TRY IT: Could you copy exactly the lines below, beginning at the line with "353x308 pixels. Task: Click" and stopping after the line with "Given: Tap the capsule close circle button", with no pictures?

DATA RECORDS:
◇ ◇ ◇ ◇

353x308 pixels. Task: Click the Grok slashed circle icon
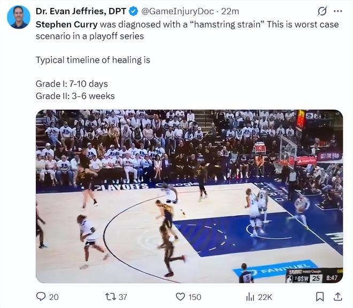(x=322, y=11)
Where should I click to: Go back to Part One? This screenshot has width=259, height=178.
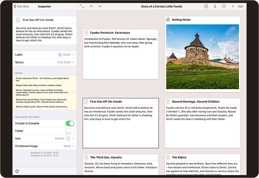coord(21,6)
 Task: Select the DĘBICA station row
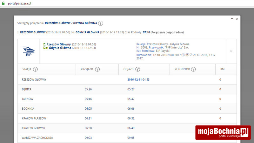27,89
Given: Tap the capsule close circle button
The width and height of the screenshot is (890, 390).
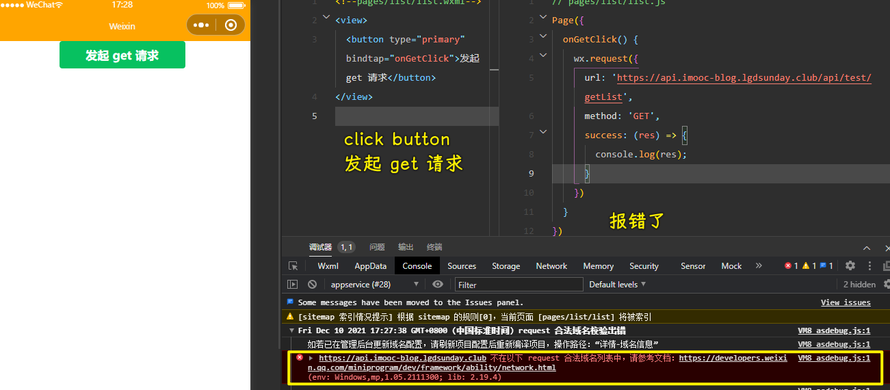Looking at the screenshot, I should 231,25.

◇ ◇ ◇ ◇

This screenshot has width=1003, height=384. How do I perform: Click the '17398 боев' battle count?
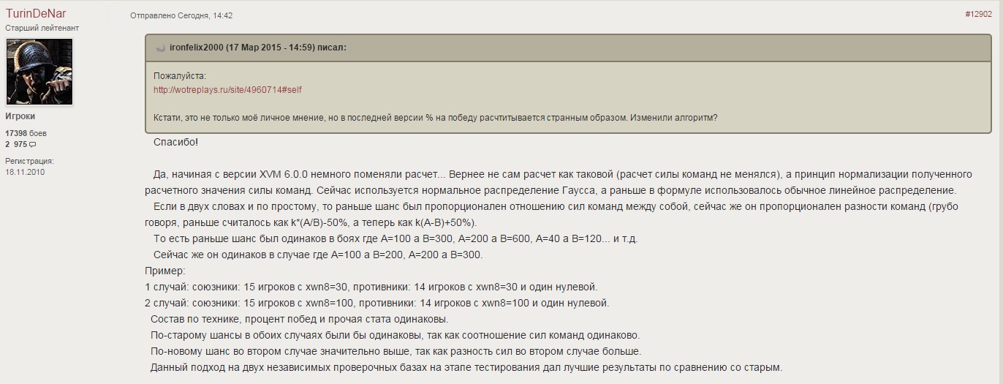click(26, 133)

◇ ◇ ◇ ◇

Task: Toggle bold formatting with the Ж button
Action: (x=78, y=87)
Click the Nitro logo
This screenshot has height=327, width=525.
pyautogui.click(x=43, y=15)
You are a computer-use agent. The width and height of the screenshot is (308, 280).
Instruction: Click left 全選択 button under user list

◇ ◇ ◇ ◇

ANSWER SECTION:
353x308 pixels. Task: Click the Grok slashed circle icon
(x=322, y=11)
Where should I click to: Go back to Part One? This screenshot has width=259, height=178.
coord(21,6)
 Task: Select the DĘBICA station row
27,89
Given: Tap the capsule close circle button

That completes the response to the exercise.